In conclusion, the findings of the present study show that the number of mononuclear cells is correlated with umbilical arterial pH and pCO2, suggesting that the fetal hypoxic status affects the yield of mononuclear cells. Juutistenaho et al. concluded that stress-related perinatal factors, particularly umbilical arterial pH, are associated with the number of hematopoietic progenitor cells present in CB sample and may improve unit selection.26 Currently, it is difficult to predict the number of mononuclear cells per CB sample prior to cell processing due to the extremely wide amount of variation that exists in individual samples. Therefore, the detailed mechanisms that influence the relationship between CB acid-base status, gas values, and the yields of mononuclear and hematopoietic stem/progenitor cells need to be elucidated.

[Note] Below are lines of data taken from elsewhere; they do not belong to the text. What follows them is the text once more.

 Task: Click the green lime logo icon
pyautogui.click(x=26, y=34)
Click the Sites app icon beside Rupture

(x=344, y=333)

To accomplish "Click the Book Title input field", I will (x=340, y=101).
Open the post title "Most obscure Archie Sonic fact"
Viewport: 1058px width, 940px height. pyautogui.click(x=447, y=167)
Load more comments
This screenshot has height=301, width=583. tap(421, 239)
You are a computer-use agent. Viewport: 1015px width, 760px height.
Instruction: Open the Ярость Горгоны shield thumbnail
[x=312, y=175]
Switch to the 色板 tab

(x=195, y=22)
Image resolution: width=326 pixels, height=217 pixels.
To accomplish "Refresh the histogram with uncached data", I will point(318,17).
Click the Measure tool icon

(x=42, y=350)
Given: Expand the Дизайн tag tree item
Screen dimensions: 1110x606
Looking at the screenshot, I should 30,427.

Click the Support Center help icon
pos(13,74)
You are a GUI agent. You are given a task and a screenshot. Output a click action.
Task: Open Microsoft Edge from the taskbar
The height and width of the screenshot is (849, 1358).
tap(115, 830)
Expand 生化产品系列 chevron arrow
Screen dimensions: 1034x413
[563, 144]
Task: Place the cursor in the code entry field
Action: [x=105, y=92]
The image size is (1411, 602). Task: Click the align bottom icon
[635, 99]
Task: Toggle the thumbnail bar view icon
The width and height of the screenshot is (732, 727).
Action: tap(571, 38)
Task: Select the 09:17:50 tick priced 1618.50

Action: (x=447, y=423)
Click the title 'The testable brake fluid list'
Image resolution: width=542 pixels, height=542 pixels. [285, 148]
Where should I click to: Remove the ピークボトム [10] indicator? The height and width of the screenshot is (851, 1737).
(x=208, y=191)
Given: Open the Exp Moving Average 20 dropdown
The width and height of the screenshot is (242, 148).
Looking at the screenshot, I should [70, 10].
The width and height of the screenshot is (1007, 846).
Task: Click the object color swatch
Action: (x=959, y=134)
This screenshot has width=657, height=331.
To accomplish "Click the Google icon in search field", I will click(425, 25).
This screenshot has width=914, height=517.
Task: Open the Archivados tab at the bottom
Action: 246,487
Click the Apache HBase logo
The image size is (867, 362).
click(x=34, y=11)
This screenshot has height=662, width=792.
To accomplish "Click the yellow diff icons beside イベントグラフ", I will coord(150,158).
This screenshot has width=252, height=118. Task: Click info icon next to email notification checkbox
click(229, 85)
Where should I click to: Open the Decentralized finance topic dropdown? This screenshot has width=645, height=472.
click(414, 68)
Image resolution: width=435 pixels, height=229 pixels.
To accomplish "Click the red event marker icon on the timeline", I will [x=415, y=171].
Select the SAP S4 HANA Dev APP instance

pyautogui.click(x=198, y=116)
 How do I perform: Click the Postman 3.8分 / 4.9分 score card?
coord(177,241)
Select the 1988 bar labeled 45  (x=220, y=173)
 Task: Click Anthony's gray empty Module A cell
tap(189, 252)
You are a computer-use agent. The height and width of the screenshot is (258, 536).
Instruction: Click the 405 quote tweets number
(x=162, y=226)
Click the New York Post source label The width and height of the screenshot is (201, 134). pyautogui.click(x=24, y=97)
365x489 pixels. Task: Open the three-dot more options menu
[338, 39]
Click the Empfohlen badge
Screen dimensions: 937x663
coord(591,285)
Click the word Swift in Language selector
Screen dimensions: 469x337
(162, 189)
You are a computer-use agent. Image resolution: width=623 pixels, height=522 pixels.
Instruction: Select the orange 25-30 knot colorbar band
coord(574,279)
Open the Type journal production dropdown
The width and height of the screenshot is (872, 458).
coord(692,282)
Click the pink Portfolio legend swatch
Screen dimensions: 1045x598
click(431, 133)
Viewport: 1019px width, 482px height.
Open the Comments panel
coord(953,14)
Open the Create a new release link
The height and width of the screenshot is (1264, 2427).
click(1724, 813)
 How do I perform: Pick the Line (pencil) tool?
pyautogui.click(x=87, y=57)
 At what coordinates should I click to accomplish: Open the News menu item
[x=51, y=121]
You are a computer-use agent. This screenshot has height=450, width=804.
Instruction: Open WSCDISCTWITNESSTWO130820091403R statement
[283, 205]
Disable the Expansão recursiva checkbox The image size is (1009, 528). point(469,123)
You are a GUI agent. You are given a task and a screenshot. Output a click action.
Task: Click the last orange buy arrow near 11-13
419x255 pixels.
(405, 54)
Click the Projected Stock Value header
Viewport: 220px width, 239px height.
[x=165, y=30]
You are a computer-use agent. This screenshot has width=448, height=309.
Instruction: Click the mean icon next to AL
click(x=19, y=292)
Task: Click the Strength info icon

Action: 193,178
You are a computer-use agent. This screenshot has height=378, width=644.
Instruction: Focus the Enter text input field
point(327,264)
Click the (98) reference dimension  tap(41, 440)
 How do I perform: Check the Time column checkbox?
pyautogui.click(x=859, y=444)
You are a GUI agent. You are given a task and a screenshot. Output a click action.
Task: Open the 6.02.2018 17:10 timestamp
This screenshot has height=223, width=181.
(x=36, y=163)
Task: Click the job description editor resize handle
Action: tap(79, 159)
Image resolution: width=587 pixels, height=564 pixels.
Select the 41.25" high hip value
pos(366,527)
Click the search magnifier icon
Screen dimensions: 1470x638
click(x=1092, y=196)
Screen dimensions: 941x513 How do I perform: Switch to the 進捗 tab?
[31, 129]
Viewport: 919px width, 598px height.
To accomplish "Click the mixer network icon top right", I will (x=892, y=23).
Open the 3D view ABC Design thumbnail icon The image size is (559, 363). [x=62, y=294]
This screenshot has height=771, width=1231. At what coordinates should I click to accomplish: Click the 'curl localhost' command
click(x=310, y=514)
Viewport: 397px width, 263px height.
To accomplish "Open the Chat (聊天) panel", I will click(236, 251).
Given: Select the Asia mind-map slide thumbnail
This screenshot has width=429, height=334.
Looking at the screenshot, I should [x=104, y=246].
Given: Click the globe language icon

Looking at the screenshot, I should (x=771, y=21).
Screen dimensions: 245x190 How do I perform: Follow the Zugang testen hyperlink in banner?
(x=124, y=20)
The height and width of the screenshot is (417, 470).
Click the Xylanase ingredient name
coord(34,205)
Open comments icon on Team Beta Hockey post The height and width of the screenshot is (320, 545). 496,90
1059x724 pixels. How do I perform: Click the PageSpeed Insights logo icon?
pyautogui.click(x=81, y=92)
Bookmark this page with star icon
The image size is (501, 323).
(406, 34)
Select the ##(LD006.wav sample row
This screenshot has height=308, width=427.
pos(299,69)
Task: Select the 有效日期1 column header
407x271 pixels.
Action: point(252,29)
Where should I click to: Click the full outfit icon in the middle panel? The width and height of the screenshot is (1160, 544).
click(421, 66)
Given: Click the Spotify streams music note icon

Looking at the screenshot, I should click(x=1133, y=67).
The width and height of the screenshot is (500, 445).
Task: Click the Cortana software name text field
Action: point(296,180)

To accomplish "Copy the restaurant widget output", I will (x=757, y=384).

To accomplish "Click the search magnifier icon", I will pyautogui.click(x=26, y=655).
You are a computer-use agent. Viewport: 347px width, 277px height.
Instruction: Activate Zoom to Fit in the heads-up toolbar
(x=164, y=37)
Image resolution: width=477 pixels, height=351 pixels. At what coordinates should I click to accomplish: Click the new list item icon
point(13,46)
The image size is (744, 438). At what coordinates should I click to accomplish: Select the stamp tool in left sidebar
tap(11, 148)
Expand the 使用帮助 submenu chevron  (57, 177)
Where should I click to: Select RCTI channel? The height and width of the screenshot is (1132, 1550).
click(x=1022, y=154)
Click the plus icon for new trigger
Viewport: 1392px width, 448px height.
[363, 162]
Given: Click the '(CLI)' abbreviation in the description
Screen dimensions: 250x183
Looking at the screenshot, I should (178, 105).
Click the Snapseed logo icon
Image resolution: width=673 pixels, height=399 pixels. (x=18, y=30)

This study was supported by a grant for Hirosaki University Institutional Research (2008–2010). The study was performed by Ikuo Kashiwakura's research group, who designed the study and performed a series of pilot experiments, and had overall responsibility. Ayako Tarakida, Tomoko Ogasawara, Mami Manabe and Sei-ichi Katagiri collected CB units from normal vaginal deliveries at the Obstetrics and Gynecology Department of Hirosaki National Hospital. They also took the all perinatal data of the study population and measured all the perinatal data. Satoko Ebina and Atsuko Omori analyzed the data obtained in this study. Satoko Ebina and Ikuo Kashiwakura wrote the manuscript following discussions with the other authors. All authors contributed equally to the preparation of the manuscript.